-- Opening Marker --

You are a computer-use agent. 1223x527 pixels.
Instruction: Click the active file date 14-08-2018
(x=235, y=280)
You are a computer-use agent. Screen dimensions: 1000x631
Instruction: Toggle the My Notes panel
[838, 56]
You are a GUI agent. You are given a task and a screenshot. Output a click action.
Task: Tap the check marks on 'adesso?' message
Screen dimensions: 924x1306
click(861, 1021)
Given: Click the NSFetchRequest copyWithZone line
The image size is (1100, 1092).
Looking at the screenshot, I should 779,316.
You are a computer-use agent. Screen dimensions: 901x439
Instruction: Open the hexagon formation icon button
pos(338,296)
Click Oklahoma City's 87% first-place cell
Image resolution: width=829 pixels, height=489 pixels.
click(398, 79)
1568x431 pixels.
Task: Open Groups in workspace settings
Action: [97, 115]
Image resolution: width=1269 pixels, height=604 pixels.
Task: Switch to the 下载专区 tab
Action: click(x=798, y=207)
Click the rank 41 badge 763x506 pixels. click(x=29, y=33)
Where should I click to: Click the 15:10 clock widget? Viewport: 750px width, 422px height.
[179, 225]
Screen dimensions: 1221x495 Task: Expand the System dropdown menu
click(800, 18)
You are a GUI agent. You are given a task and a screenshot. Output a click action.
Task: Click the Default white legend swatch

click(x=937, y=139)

-- Closing Marker --

**What the exercise asks**
Transcribe all of the material above with complete accuracy.

**Response area**
You are a computer-use agent. 1223x527 pixels.
Instruction: Click the active file date 14-08-2018
(x=235, y=280)
You are a computer-use agent. Screen dimensions: 1000x631
Instruction: Toggle the My Notes panel
[838, 56]
You are a GUI agent. You are given a task and a screenshot. Output a click action.
Task: Tap the check marks on 'adesso?' message
Screen dimensions: 924x1306
click(861, 1021)
Given: Click the NSFetchRequest copyWithZone line
The image size is (1100, 1092).
Looking at the screenshot, I should 779,316.
You are a computer-use agent. Screen dimensions: 901x439
Instruction: Open the hexagon formation icon button
pos(338,296)
Click Oklahoma City's 87% first-place cell
Image resolution: width=829 pixels, height=489 pixels.
click(398, 79)
1568x431 pixels.
Task: Open Groups in workspace settings
Action: [97, 115]
Image resolution: width=1269 pixels, height=604 pixels.
Task: Switch to the 下载专区 tab
Action: click(x=798, y=207)
Click the rank 41 badge 763x506 pixels. click(x=29, y=33)
Where should I click to: Click the 15:10 clock widget? Viewport: 750px width, 422px height.
[179, 225]
Screen dimensions: 1221x495 Task: Expand the System dropdown menu
click(800, 18)
You are a GUI agent. You are given a task and a screenshot. Output a click action.
Task: Click the Default white legend swatch

click(x=937, y=139)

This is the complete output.